— Directions for this task —
If a line in the data holds the string "pixels", list it.

— Dataset content —
•••

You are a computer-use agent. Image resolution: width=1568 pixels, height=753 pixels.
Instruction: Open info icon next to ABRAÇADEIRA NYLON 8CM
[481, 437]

•••

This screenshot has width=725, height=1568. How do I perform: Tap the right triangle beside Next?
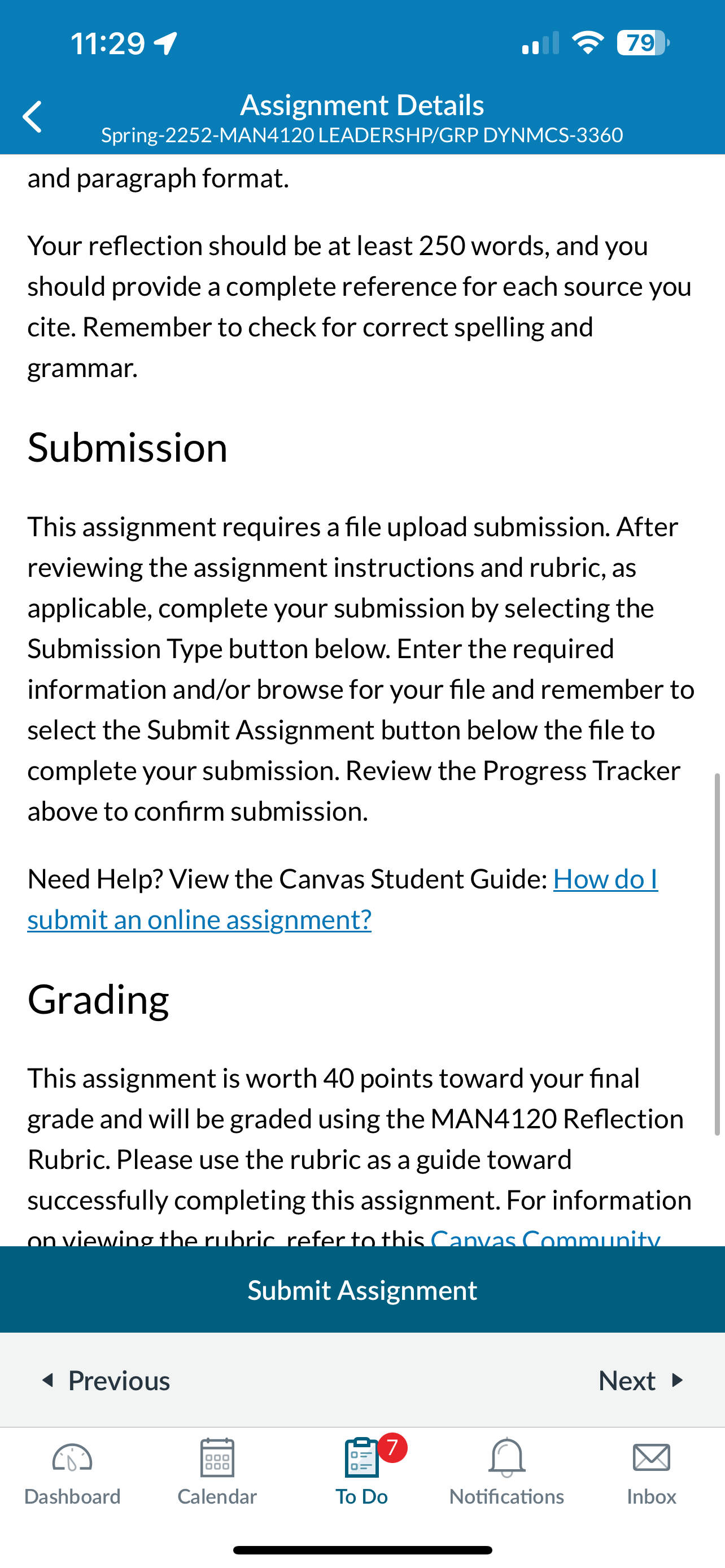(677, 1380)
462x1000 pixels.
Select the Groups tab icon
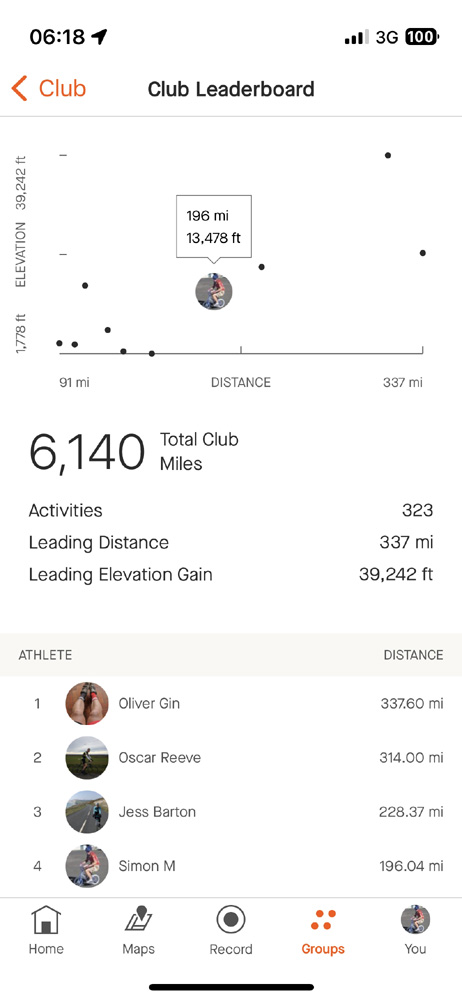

•••

— Solved problem —
You are a computer-use agent. Image resolution: width=1568 pixels, height=753 pixels.
462x1000 pixels.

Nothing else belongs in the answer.